Tu l’auras compris cher lecteur, Uncharted 4 me perd, son abondante générosité me désamorce. Je me sens incapable de le prendre seulement par un seul de ses bouts. Pour plusieurs raisons d’ailleurs, la moins importante étant qu’il y aurait des tonnes de choses à dire, en bien comme en mal, sur beaucoup de ses facettes. Mais la raison cruciale et castratrice de ma réflexion se révèle être ce qui a fait pour moi tout l’intérêt de mon expérience: l’ironique fluidité qui émerge de sa surabondance. En effet, même si j’ai pu être ennuyé à certains moments, le jeu m’a toujours laissé miroiter un surgissement divertissant. C’est d’ailleurs ce possible qui m’a tenu en haleine la plupart du temps. Il y a dans le foisonnement des péripéties de Nathan et de sa clique quelque chose d’hypnotisant, un rythme maîtrisé rarement ébranlé. C’est d’ailleurs là où je pense que le jeu m’a convaincu. En qualité de pur divertissement Uncharted 4 remplit son contrat à merveille.

 

Du cigar et du whisky, les carburants des vrais aventuriers.
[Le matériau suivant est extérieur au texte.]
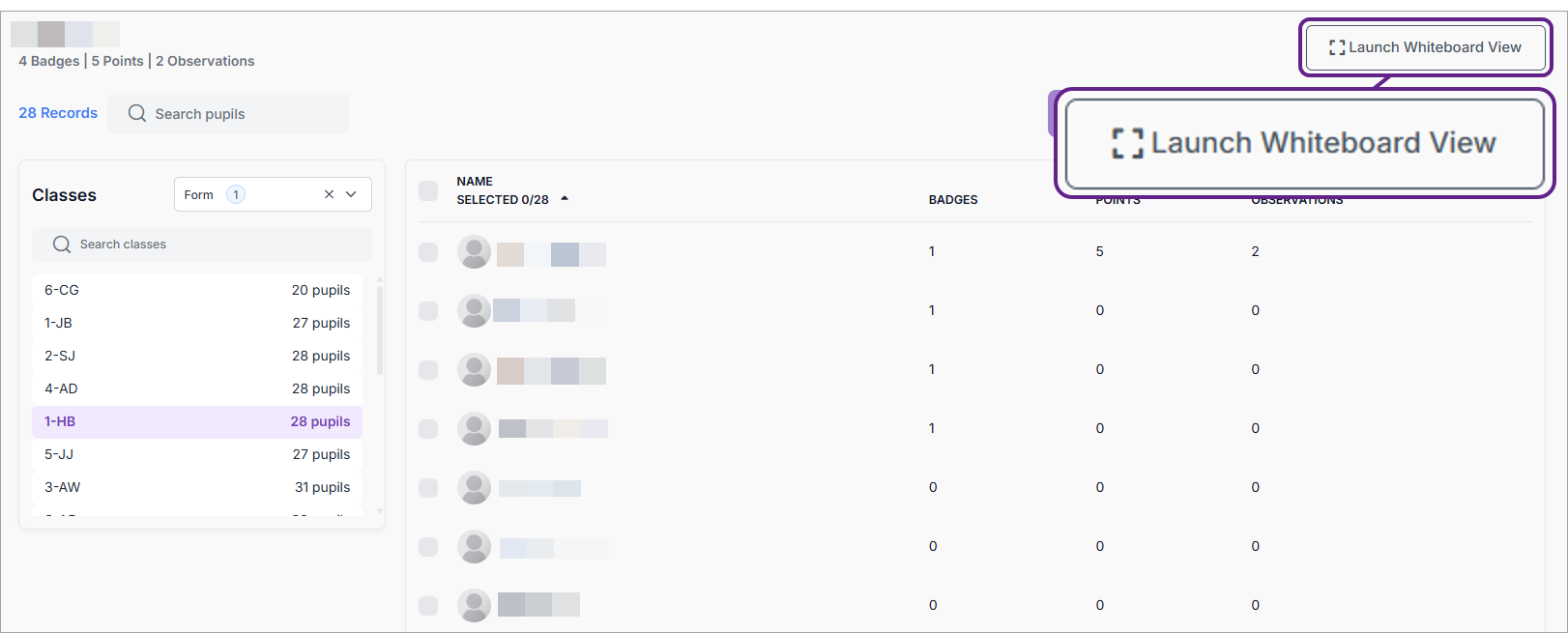Open the Form filter dropdown chevron
Image resolution: width=1568 pixels, height=633 pixels.
coord(352,194)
Du cigar et du whisky, les carburants des vrais aventuriers.

 

Lorsque j’ai cherché à décortiquer Uncharted 4 avec mes outils traditionnels, j’ai échoué et ce à plusieurs reprises. Il y a eu l’envie de démontrer l’évidence de sa dissonance ludo-narrative, les failles dans son scénario, l’impertinence de ses mécaniques vis-à-vis de son propos et d’autres approches qui me paraissent maintenant bien à côté de la plaque. J’ai vainement tenté de dégager une caractéristique cruciale, un élément essentiel symptomatique de l’expérience dans sa globalité. Je m’en suis retrouvé incapable, car Uncharted 4 ne m’a pas laissé de traces cruciales. Il m’a juste pris par la main tout le long de son aventure, me promenant de scènes en scènes sans jamais heurter ou décevoir. Ce n’est que lorsque j’ai arrêté de vouloir le triturer et de lui prêter une intention plus subtile que je crois l’avoir compris. À l’image de Nathan, Uncharted 4 est un objet vidéo-ludique simple, généreux et gentil qui a pour but que de proposer au joueur un divertissement facile qui se déroule sans heurts.

Attention, cela ne signifie pas pour autant que ce parti pris l’épargne de toute critique et qu’il peut se permettre n’importe quoi. Non. Mais dans le cas d’Uncharted 4, je n’ai rien trouvé de suffisamment édifiant ou ingénieux qui mériterait d’être relevé. Sa générosité et ses bons sentiments suffisent la majorité du temps à contrebalancer ses maladroitesses. En qualité de divertissement bon enfant, cela m’a amplement suffi, à défaut par contre, de m’avoir inspiré.